Central seems to initiate processing of every individual object in a firewall rule each time a rule modification is made from policy. Given an example where one new ip or fqdn object is created and added to the destinations in an existing firewall allow rule with 32 existing destination host/ip/fqdn, an XG 115 generates 100 lines of "changes" in its admin log spread over a period of 12 minutes. Upon completion the single change made is finally reflected in the local XG rule. Is there hashing of some form of every rule component on every modification? Would it make sense for the XG's and Central to both hash and timestamp each rule and object only upon creation and edits, store the results, and assume those to be valid for comparisons during future changes rather than seemingly approaching every piece as a brand new unknown every time?
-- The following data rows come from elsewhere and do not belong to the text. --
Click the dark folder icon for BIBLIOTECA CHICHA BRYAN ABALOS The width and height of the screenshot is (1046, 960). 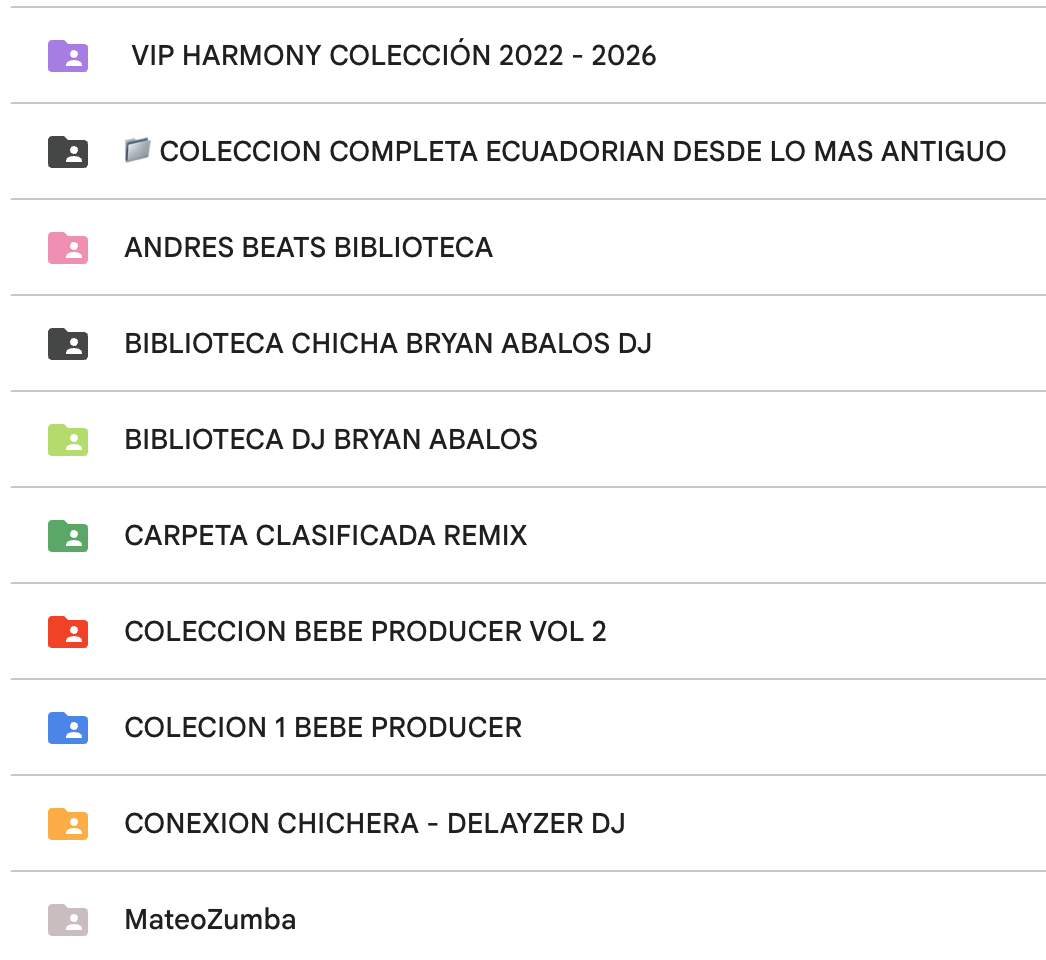coord(67,344)
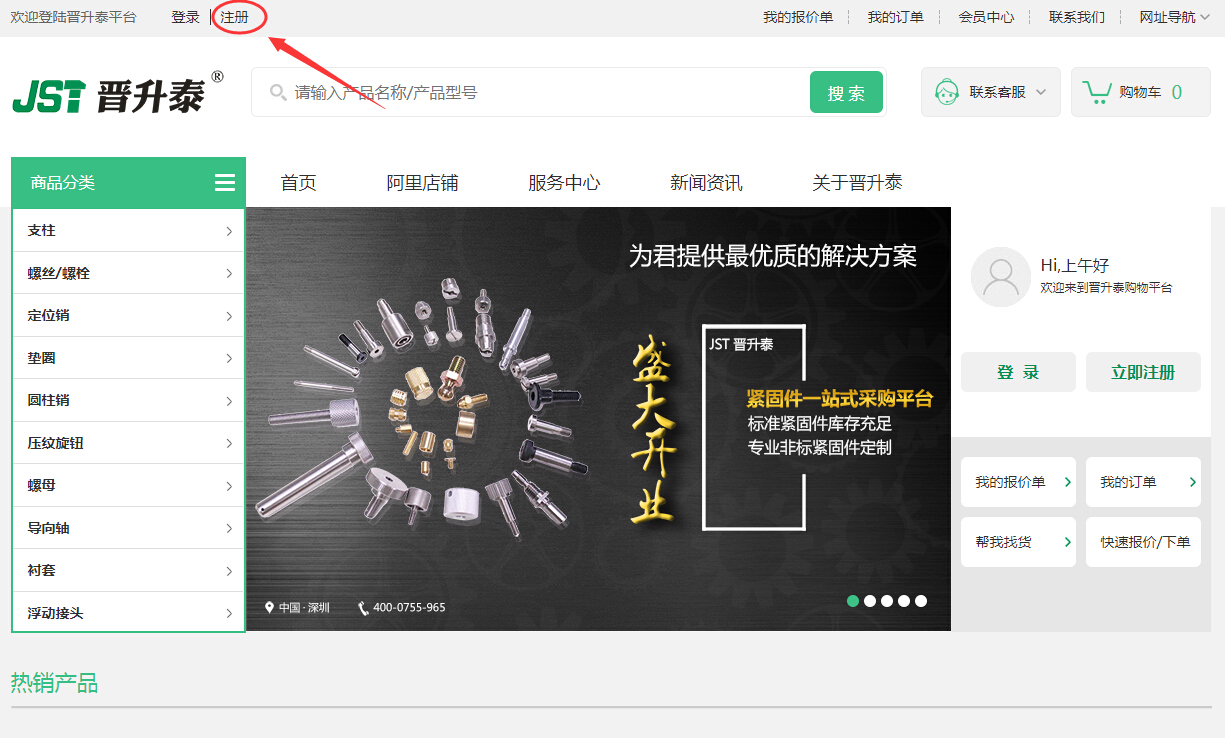The image size is (1225, 738).
Task: Go to the 服务中心 nav tab
Action: click(x=564, y=183)
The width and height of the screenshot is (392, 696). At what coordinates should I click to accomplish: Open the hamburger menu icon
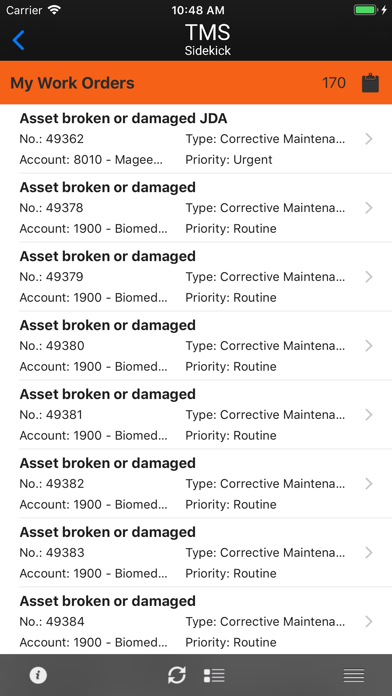354,676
Comparing a page of hashes and timestamps via diff or other means should take a second vs whatever might be happening now. The concern is that processing volume will only increase over time as more objects get added to rules until this config method becomes unusable for changes that need to happen quickly.
Additionally, for both sfos 18.0.5 + 18.5.1 client dns lookup requests to XG 115(w) lan interface ip's being used as office dns servers fail intermittently during the Central policy change processing such as adding wildcard fqdn's to an existing allow rule - this results in unreachable destinations and user complaints. Central also indicates "Last seen __ minutes ago" at the same time dns lookups are failing. Is anyone else encountering this and is there a solution?
edit: support case has now been opened. this post will be updated if there is a solution.
This thread was automatically locked due to age.